When I was a junior in high school, my mom told me she had read about a small school named Hillsdale College in a book called Colleges that Change Lives. It dawned on me for the first time that I did want college to be a life-changing endeavor.

I was hooked on Hillsdale after my first visit, when I learned that, as a classical liberal arts school, Hillsdale was less concerned with churning out the next generation of workers and more concerned with caring for the minds and souls of its students, helping them through their personal and intellectual metamorphoses.

I had never heard of classical education before my visit, but it immediately seemed to respond to some of the anxieties I felt about the adult life that loomed before me. I feared the monotony of a corporate job, the emptiness of shallow friendships and relationships, and the overall hollowness of a life with much toil and little reward.

Classical schools like Hillsdale are beginning to surface more and more in nationwide discussions about education as parents and educators alike determine the best way to proceed with education in a post-COVID era. Classical education appears not only at the collegiate level, but also in the form of K-12 schools.

The defining characteristic of classical education is in the name: it's about the classics.

Classical education is centered on the Western tradition, which is the study of European and American history, literature, philosophy, and theology. The Western tradition spans from the ancient times until the early to mid-20th century. Students learn subjects that have long since disappeared from classrooms, like grammar, sentence diagramming, phonics, theology, philosophy, Greek, Latin, logic, rhetoric, and the Great Books.

In part, classical education focuses on the Western tradition because that tradition makes up the foundation of modern American life. Though some might like to believe that modern life is completely separate from and unrelated to the past, modern life is both a continuation of the past and a deviation from it.

When I got to Hillsdale, I realized that great literature was made up of much more than memoirs and intellectually lazy, dystopian young adult novels. At Hillsdale, my eyes were opened to an entire world of writers and philosophers whom I had never previously read, and who treated questions about truth, religion, and objective morality with the precision and depth that such fundamental topics necessitate. The Great Books were complex, and did not pretend that modern man's disdain and apathy toward truth must mean truth does not exist.

I learned about prominent thinkers from the Western tradition— such as French philosopher Alexis de Tocqueville— who predicted some of our modern problems.

In his Democracy in America, which he wrote during a trip to the United States in the early 1800s, de Tocqueville said: "Society is endangered not by the great profligacy of a few, but by the laxity of morals amongst all."

Studying the Western tradition allows students to see that the dismissive modern attitudes about identity, humanity, and God are appealing to the modern man because they require no evidence, no effort, and no risk. By looking to the past, we can discover the richness of life that has been lost.

At the heart of classical education curriculum and lessons plans are the transcendentals: goodness, truth, and beauty.

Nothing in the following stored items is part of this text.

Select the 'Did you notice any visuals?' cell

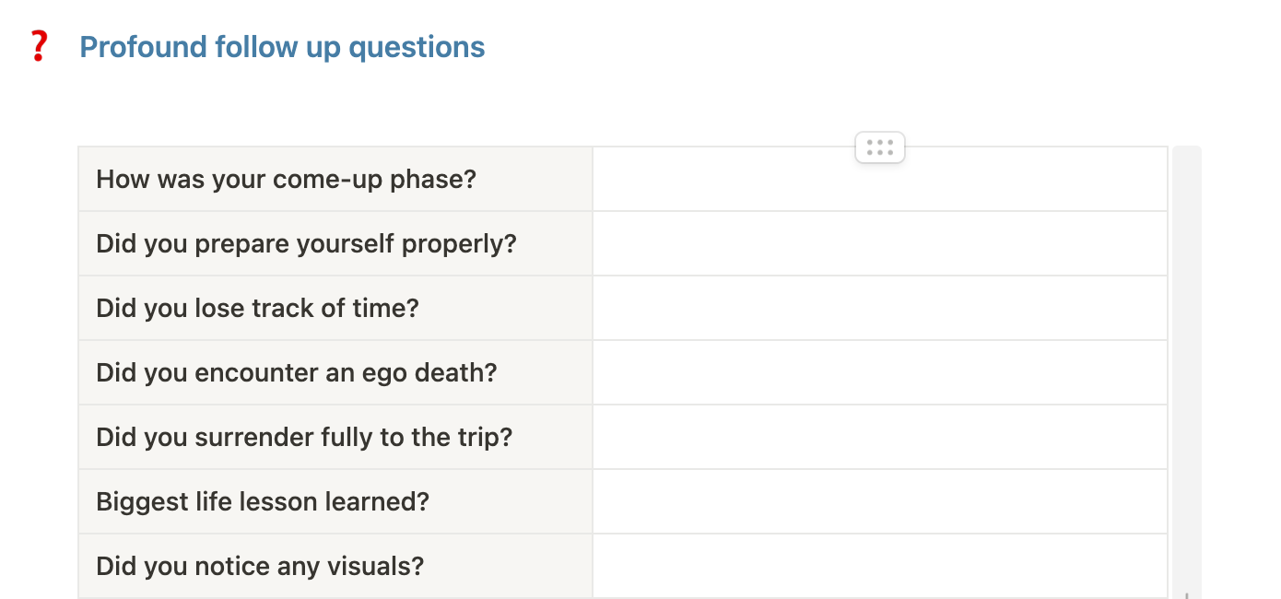tap(335, 566)
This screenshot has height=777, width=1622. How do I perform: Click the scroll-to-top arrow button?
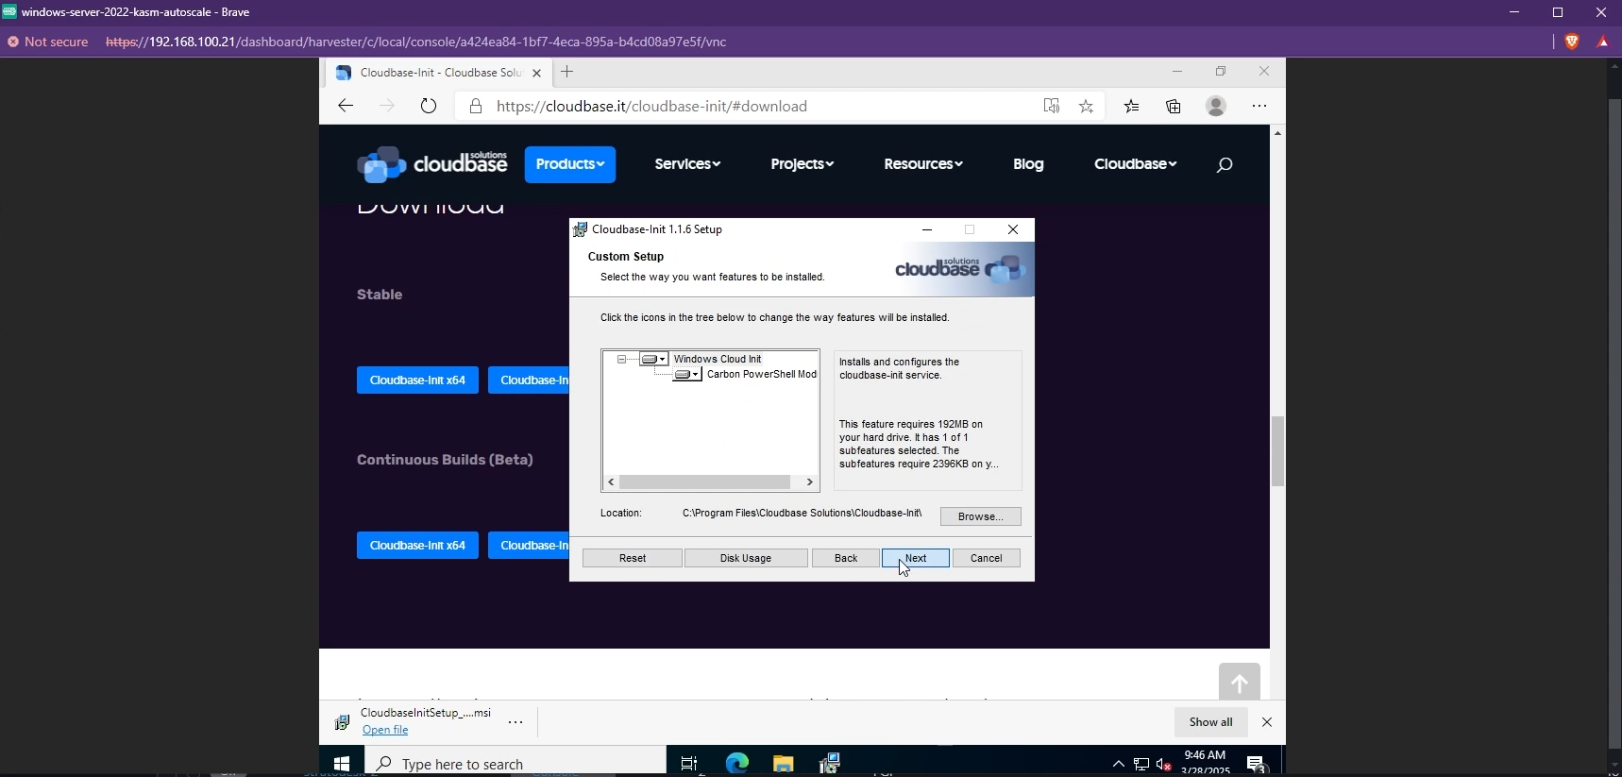point(1239,683)
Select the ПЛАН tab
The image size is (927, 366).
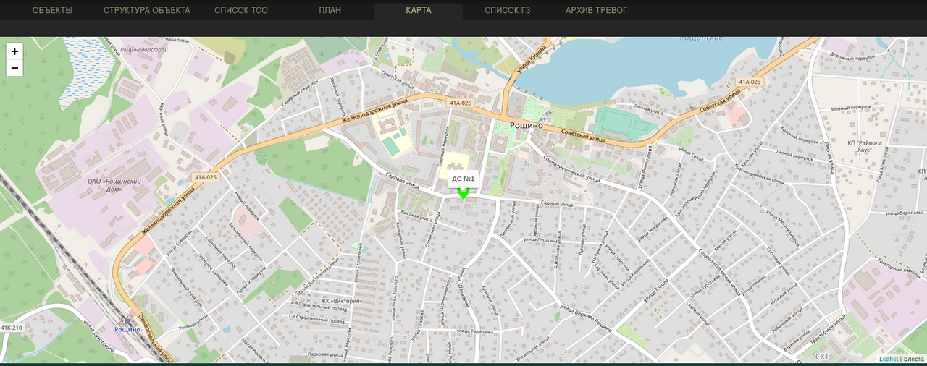pos(330,11)
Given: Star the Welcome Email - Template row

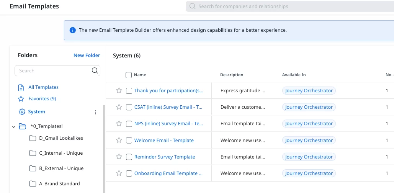Looking at the screenshot, I should click(119, 140).

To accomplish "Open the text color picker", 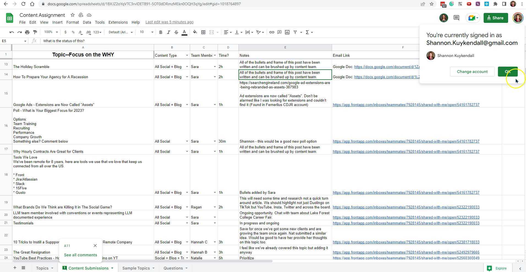I will (184, 32).
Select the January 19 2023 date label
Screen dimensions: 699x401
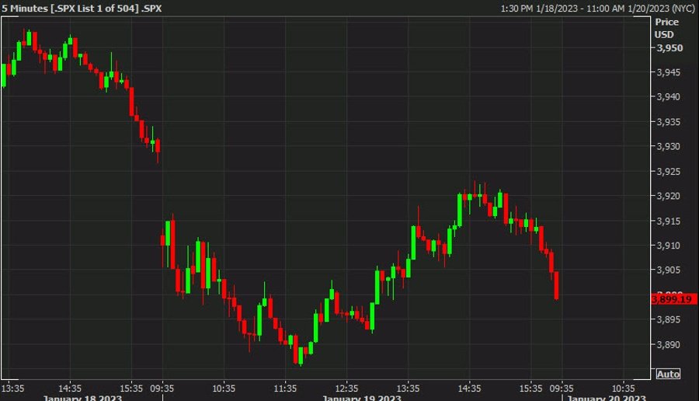pyautogui.click(x=362, y=398)
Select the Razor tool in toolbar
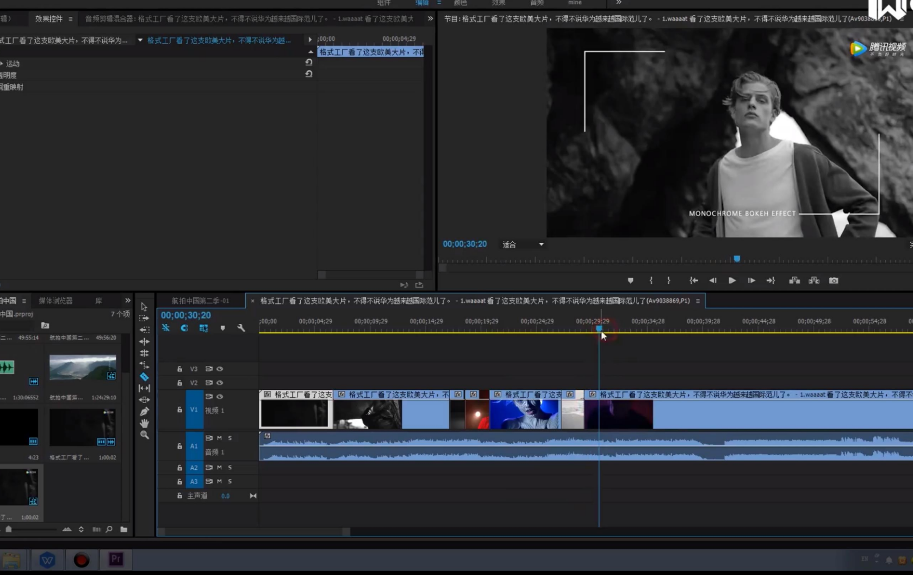Screen dimensions: 913x575 click(x=144, y=377)
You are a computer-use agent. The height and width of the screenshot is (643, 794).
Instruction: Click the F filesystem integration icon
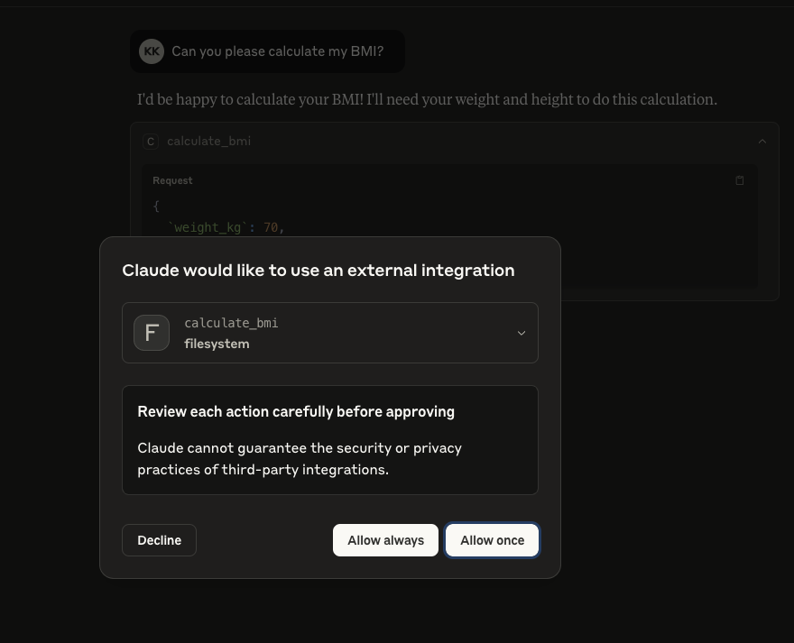pos(152,333)
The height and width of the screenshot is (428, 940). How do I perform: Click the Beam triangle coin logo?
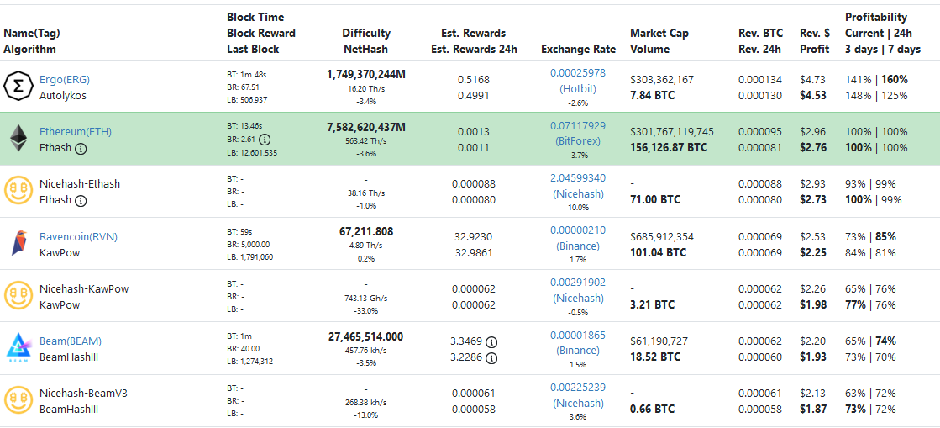click(18, 347)
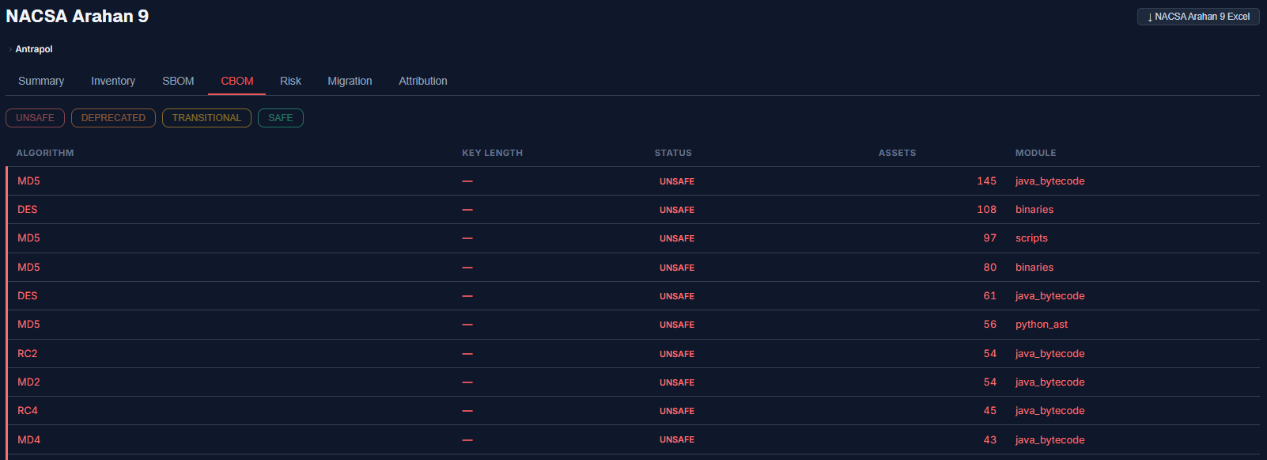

Classical students learn, debate, and discuss ideas with the goal of reaching truth, even if that truth is uncomfortable, unpopular, or inconvenient.

Today's world loves the opposite of the transcendentals: evil, lies, and ugliness. Not only are we divided on nearly every social and political issue, but individually, we are also unhappier than ever before. Many people shape their life choices and belief systems on their own selfish thoughts and desires, which are fleeting and often misguided.

Classical education responds to this chaos by showing students that everything is ordered. Because everything belongs to an order, everything—even human life itself—has a "telos," or a purpose toward which it is naturally inclined.

Topics like grammar, phonics, and sentence diagramming are important in classical education because they give a student a better understanding of the way that reading and writing are ordered, or structured. Topics like logic, religion, and philosophy give a student a better understanding of the way reality and morality are ordered.

When I began my freshman year at Hillsdale, I knew little about classical education, but quickly realized the stark contrast it had with my public-school experience.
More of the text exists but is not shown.